Interview with Marie
What do you find sexiest about vampires?
“I’m not alone in feeling that vampires are innately all about sex. The carnal and insatiable lust for blood, the biting, the effect biting has — whether it’s to die, be weakened, or transform into a creature of the night yourself — it’s all just a fantastic analogy for sex, and sometimes the forbiddenness of sex. So I would hesitate to say there is one sexiest thing when they are pure sex, in my mind.”
What aspect of vampire mythology/pop culture is most interesting to you?
“Having said that, I think the different interpretations of the vampire across several different stories is what’s most interesting about them. Even a substandard vampire story like Twilight is interesting because the angle it takes on the sexual element (it’s heavily focused on the “don’t have sex ’til you’re married” message). Then you look at something like True Blood — which I think is the best portrayal of vampires in modern storytelling — and they really pull out all the stops on portraying the sexuality. Then you have a show like Buffy and the sexuality of each vampire really varies, with the female vampires taking on a more sexual role and the males more eager to hurt and kill. Interview with the Vampire, Lost Boys, the list of iconic vampire stories and how the sex is presented, that’s the best part.”
I noticed there is no biting in Bloodlust. Why?
“There was a bite in the original Bloodlust script but it didn’t make it to the final production, presumably to draw out the time before the human characters have to make that decision (or have the decision made for them). Without a bite, though, Bloodlust doesn’t really feel like a vampire story, and I hope Bloodlust 2 will contain this and the other important elements a vampire story needs. We have the raw sex which most vampire stories are short on, but for once we need more than just sex to make it work. And we don’t necessarily need more talking scenes… The key elements of a vampire story make for great foreplay.”
Will more of the backstory for Bloodlust be available for fans? More “episodes” perhaps?
“Some origin story ideas were tossed around when we worked on the revision of the first script, and we have some ideas for Bloodlust 2 already, but we don’t have any solid plans yet on when or how we’ll expand the story.
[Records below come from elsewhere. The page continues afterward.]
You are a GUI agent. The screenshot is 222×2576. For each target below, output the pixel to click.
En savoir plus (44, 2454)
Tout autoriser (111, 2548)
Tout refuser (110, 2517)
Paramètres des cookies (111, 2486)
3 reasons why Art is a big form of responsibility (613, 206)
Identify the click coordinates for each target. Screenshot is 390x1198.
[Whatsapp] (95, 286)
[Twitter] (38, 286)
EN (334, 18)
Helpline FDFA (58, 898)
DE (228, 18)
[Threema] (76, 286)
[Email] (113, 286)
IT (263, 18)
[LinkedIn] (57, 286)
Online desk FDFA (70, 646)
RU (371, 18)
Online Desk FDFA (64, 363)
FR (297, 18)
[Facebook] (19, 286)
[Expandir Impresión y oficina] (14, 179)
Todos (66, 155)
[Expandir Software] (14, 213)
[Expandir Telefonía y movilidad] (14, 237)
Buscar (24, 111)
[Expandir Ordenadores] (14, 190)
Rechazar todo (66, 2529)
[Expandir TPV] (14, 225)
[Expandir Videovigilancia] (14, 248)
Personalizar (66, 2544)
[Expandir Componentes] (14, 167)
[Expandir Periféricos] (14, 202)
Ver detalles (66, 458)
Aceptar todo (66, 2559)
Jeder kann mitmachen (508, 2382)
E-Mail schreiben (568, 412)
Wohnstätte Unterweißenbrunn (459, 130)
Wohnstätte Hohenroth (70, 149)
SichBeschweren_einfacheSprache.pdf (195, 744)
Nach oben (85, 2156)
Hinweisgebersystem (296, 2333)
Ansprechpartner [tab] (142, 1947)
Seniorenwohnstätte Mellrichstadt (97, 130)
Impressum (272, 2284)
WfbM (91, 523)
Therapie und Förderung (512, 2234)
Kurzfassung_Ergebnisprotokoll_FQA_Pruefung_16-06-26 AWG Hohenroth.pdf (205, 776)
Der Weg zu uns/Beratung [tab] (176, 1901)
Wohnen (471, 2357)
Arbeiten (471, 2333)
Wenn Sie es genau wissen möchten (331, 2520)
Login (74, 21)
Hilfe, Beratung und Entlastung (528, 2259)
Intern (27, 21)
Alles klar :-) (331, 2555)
With the amount of time A3D can dedicate to story and animation, I think all our future titles will probably benefit from the Blizzard approach of releasing a novel to accompany the story we see in the game, or in our case, porn. The DLC won’t have that, since it’s non-canon, but Bloodlust 2 (and Girlfriends 4 Ever 2) would benefit from it heavily.”
Marie’s thoughts on the vampire, and much of my own, really follow the modern sexual narrative of vampirism. That’s to be expected of course, since neither of us are hundreds of years old. She also hints at there being more to Bloodlust, something I am very much looking forward to. Additional backstory will provide a more immersive experience you can really sink your teeth into.
As can be seen, there is a huge gap between the folklore and modern vampires. Stoker did include some elements of the old lore in Dracula. Subspecies, a vampire film shot in Romania, does as well. However, working a heavy dose of the folklore into the narrative of the modern vampire could be compelling if done carefully, or a disjointed mess if not. Either way, the sexual mystique will always be there to keep your hunger alive.
The Vampire: A Casebook, edited by Alan Dundes.